Anonym 22. Dezember 2011 um 14:42  

Sehr geehrter Herr De Lapuente,
der folgende Link soll nur meine Klugscheißerei spiegeln und nicht im mindesten Kritik: http://www.korrekturen.de/beliebte_fehler/wohlgesonnen.shtml

Vielen Dank für die bereits erschienenen und noch kommenden Texte, die mich in aller Regelmäßigkeit zum Denken zwingen, auch wenns mitunter schwerfällt.
Bitte nicht unterkriegen lassen.

Christian A.

ad sinistram 22. Dezember 2011 um 14:56  

Lieber Christian,

danke für den Hinweis. Ändern werde ich es dennoch nicht, denn...
... a) wäre es jetzt peinlich für mich.
... b) scheint es ein beliebter Fehler zu sein. Und da Sprache nicht statisch ist, sondern von den Sprechenden geprägt wird, hat das, was als Fehler deklariert wird, morgen schon kein Fehler mehr sein. ;)

Anonym 22. Dezember 2011 um 15:10  

Hallo Roberto,
mir wäre es lieber, Sprache würde von Denkenden geprägt, sprechen können einfach zu viele. (oder tun es zumindest)

Christian A.

ad sinistram 22. Dezember 2011 um 15:34  

Tja, was uns nicht allen lieber wäre ;)

Stephan 22. Dezember 2011 um 15:52  

auch den Ärschen, wie meinst du das?
den Ärschen, die denselben im Kopf mit sich rumtragen oden den Ärschen, die den ihren im Namen Gottes hinhalten dürfen?

Brutal real!

Anonym 22. Dezember 2011 um 16:16  

Soviel zu den Arschlöchern, die einfach dazugehören müssen. To spice up our lives.

Auf ein Neues.

http://cageybee-fluh.buzznet.com/user/photos/jerks-gary-larson/?id=1275076

Grüße
Heiko

klaus baum 22. Dezember 2011 um 20:51  

I wish yo a mwerry christmas and a happy new year!

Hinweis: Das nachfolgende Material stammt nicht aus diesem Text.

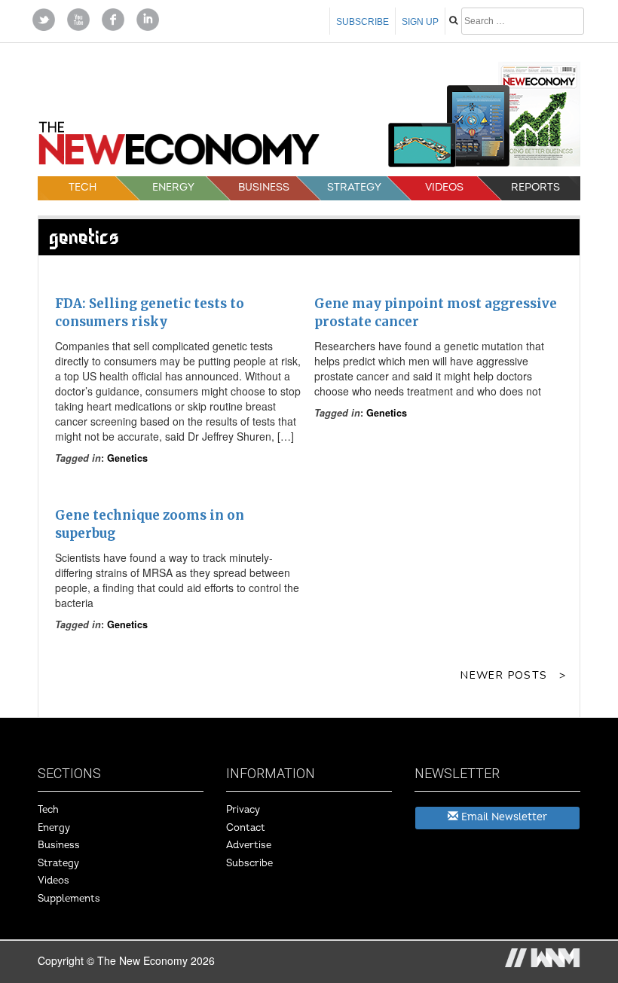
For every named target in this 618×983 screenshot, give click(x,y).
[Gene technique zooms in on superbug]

wenn man es zynisch meint, kann man es noch sagen.

harzpeter 23. Dezember 2011 um 05:24  

Danke für 4 Jahre voller Texte, die zum nach-, mit- und umdenken anregen! Auch ich war früher mal ein "Arsch" und bin heute in der Wahrnehmung anderer Menschen vielleicht manchmal auch noch einer. Doch nicht zuletzt durch Blogs wie z.B. ad-sinistram wurde ich über die Jahre hinweg immer ein Stückchen weiter "entarscht".

Möge der Blogger Roberto J. De Lapuente noch viele Jahre ein Stachel im Arsch der "Ärsche" bleiben! Andererseits - es wäre natürlich besser, wenn es mangels Ärschen gar keine Stachel mehr bräuchte...

André 23. Dezember 2011 um 14:34  

Ärsche wird es immer geben. Und auch solche, die sich nicht dafür halten.